Voici comment une part de mon existence s’est jouée. En 1947, je me trouvais à Marcilhac-sur-Célé dans le Lot  , je dessinais l’abbaye, l’ensemble du village, une plongée vue d’une route étroite après avoir traversé la rivière.

L’aubergiste où nous logions me dit : « vous devriez rencontrer le peintre Marcel Boch qui habite une petite maison sur la colline ». Immédiatement, je pris le chemin qui y menait. Là, un homme de cinquante à soixante ans me reçut très aimablement, heureux d’interrompre ce qui devrait être une certaine solitude.

Il connaissait Maurice Albe, mon professeur d’alors, ce qui permettait d’ouvrir la discussion dans la bonne direction.

Nous avons parlé très rapidement des églises romanes, de l’architecture des maisons paysannes. Quel plaisir de pouvoir évoquer les toits triangulaires, le haut des bâtisses, qui avec leurs deux orifices ressemblait à un oiseau de nuit. Il était excité par cette idée ; il la commentait longuement.

Sa peinture post cubiste, j’y voyais une influence d'Albert Gleizes. Il me parla de son activité comme peintre des décors du Grand Théâtre de Bordeaux .Puis vint un moment important : dans le Lot, près d’ici, vit le peintre Roger Bissière, un ami, qui a quitté Paris en 1939. Il me conseilla d’aller le voir.
Les mois ont passé.

En mai 1950, avec le peintre Pierre Gauthier, nous visitâmes la galerie de René Drouin place Vendôme à Paris (à l’époque nous étions élèves du sculpteur Jacques Swobada à l’Académie Julian rue de Berri dans le 8ème).

Dans la galerie, à côté des œuvres de Jean Dubuffet, il y avait des tapisseries faites d’étoffes cousues de Roger Bissière. Nous étions enthousiasmés.

Il fut décidé, puisque nous nous retrouvions à Saint-Cyprien en août, c’est-à-dire à quelques kilomètres de Boissiérette, de prendre les vélos et de s’y rendre.
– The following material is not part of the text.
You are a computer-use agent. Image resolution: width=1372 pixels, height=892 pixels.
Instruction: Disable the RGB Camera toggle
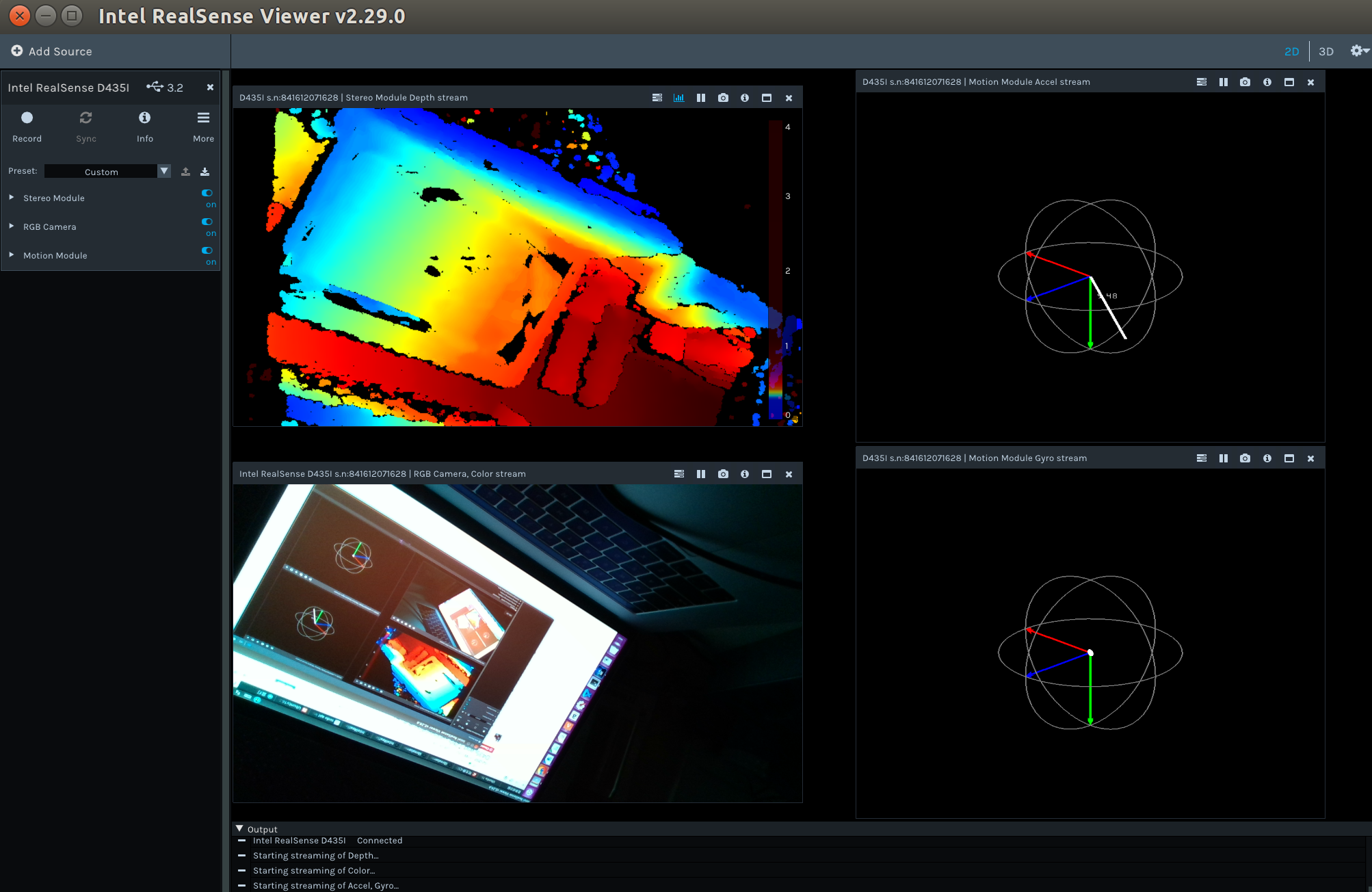tap(207, 222)
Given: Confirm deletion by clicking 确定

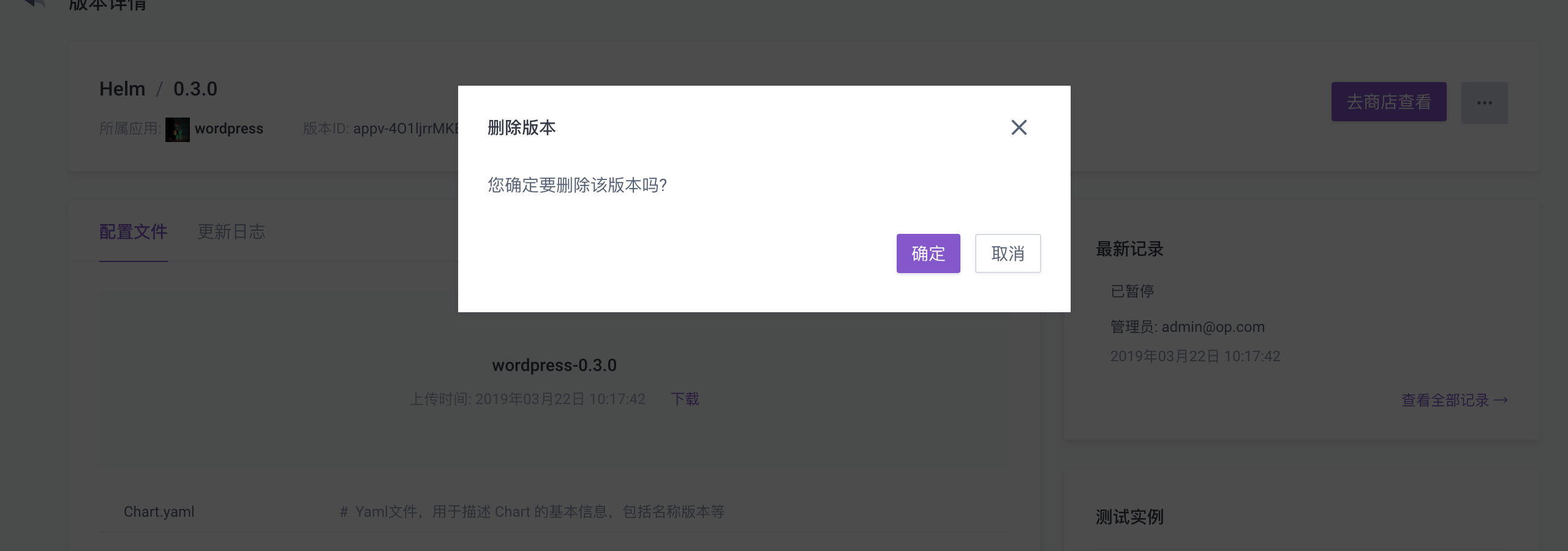Looking at the screenshot, I should (x=928, y=253).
Inutile de prévenir, on verra bien.

Quelle surprise en arrivant, le portail, la maison très longue avec une chapelle sur le côté droit.

Je me souviens que les guêpes du Causse s’acharnèrent sur mon visage durant tout le voyage.

Nous frappons ou tirons une vague sonnette. Arrive Bissière qui nous surprend par son habillement. Mais la partie n’était pas jouée. « Je ne vous connais pas ». Moi, je fis appel à la mémoire : « Marcel Boch de Bordeaux nous a conseillé de venir vous voir, puis nous avons été enthousiasmés par vos œuvres chez Drouin. ». « Alors, dans ces conditions entrée dans l’atelier ».